### How to complete this task
Take the listing below and output it exactly, with no images.
━━━━━━━━━━━━━━━━━━━━
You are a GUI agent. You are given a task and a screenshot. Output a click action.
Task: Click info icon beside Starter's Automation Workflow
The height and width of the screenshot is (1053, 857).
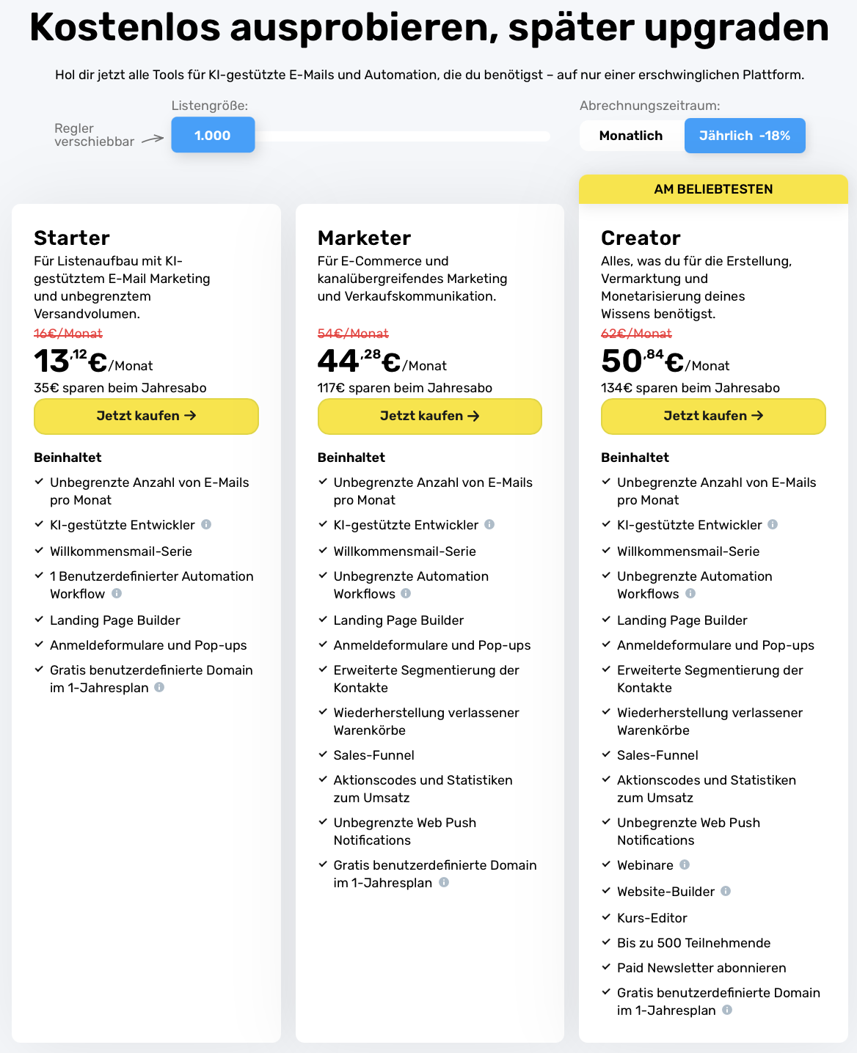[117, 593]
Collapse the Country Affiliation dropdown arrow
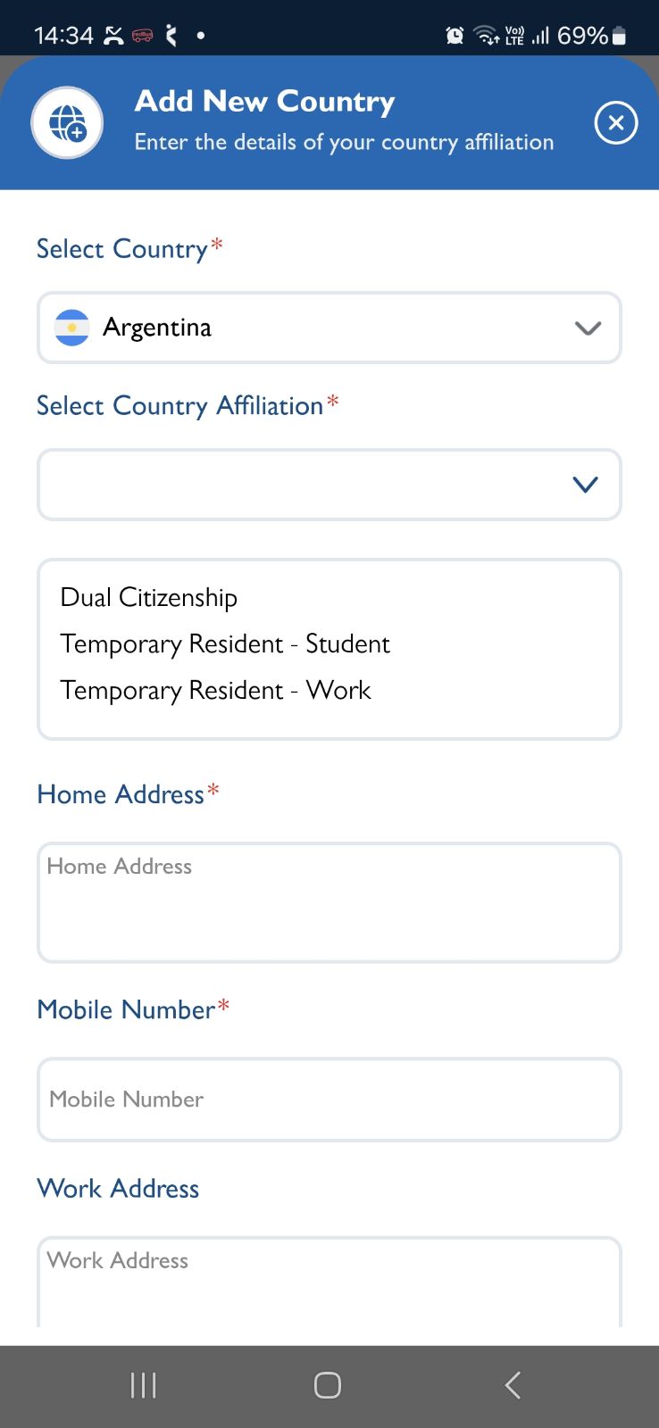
━━━━━━━━━━━━━━━━━━━━
### Exercise response
You are a GUI agent. You are given a task and a screenshot. Output a click action.
Task: Click info icon beside Starter's Automation Workflow
The height and width of the screenshot is (1053, 857).
[117, 593]
Collapse the Country Affiliation dropdown arrow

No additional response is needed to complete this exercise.